■ WHAT THE EXERCISE ASKS
From the line that contains "Viewport: 640px width, 512px height." to the final line below, both included, print each line exactly and skip the pictures.

■ MATERIAL SHOWN
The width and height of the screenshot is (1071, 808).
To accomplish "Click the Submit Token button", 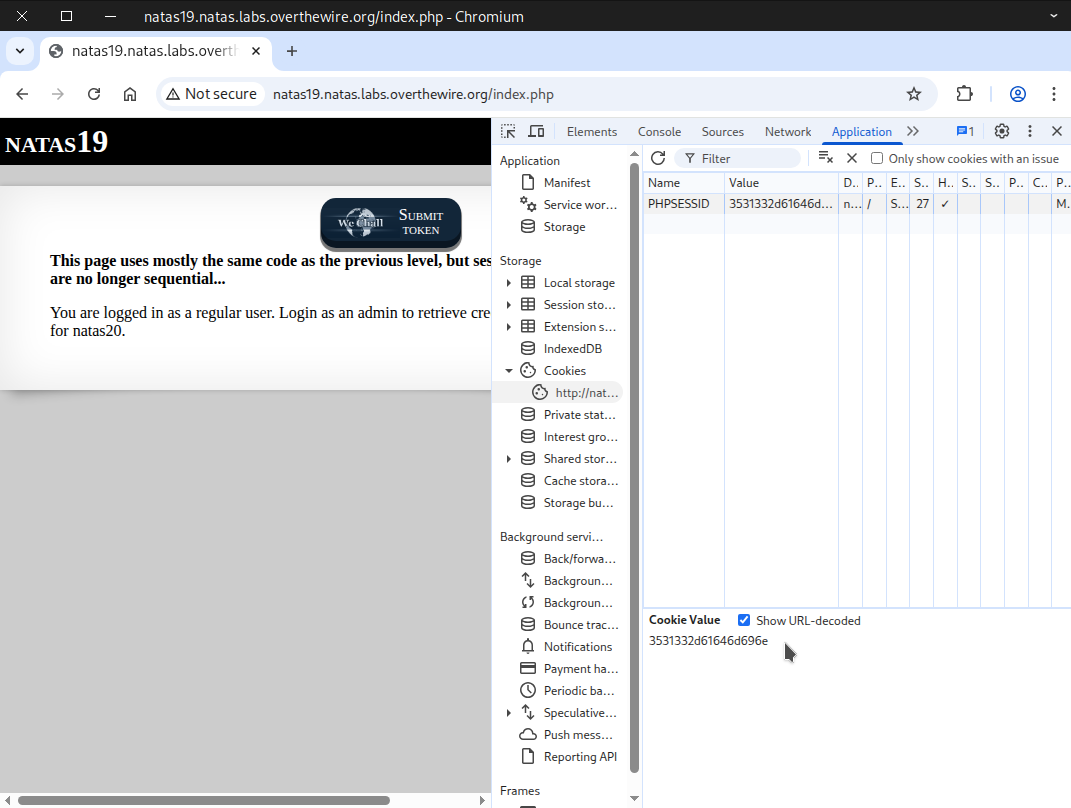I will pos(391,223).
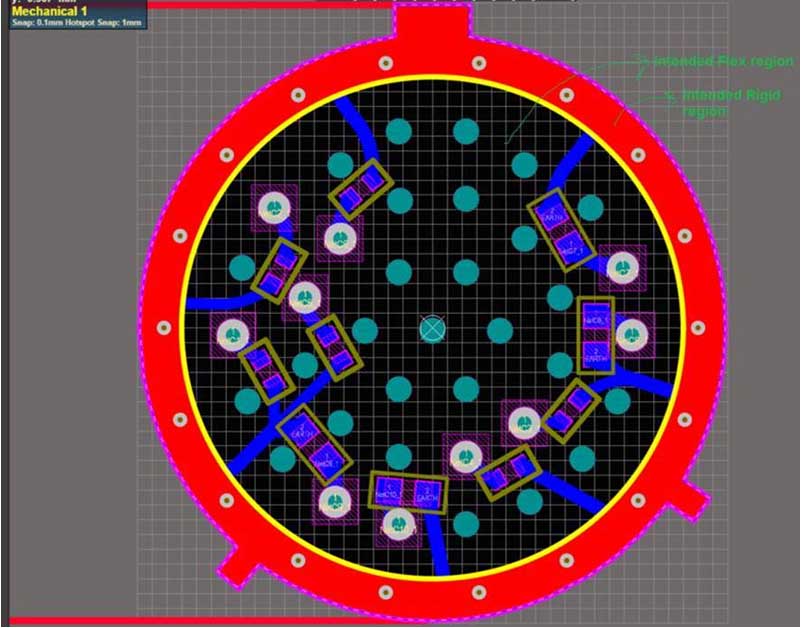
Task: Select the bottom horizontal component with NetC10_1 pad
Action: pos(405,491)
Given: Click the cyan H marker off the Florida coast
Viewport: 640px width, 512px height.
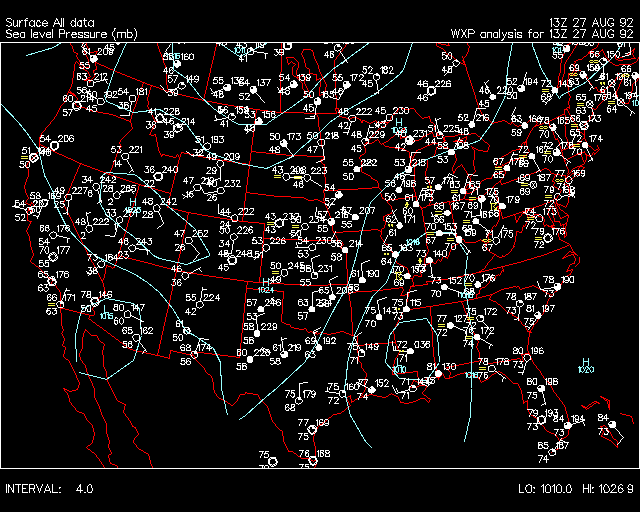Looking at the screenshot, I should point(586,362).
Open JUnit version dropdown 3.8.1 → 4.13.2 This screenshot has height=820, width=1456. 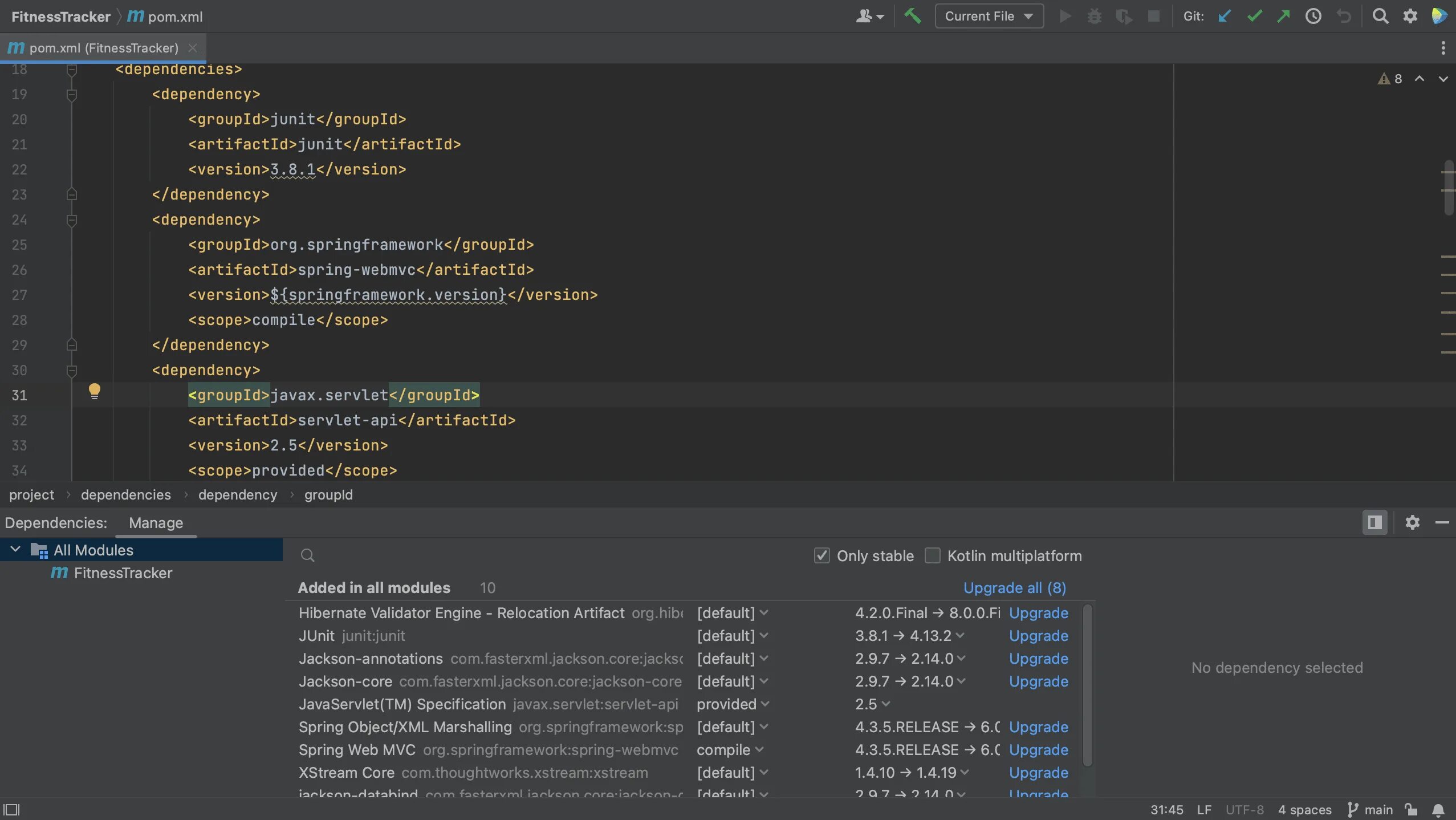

■ RESULT FOR THIS TASK
Viewport: 640px width, 512px height.
Looking at the screenshot, I should point(586,362).
Open JUnit version dropdown 3.8.1 → 4.13.2 This screenshot has height=820, width=1456. 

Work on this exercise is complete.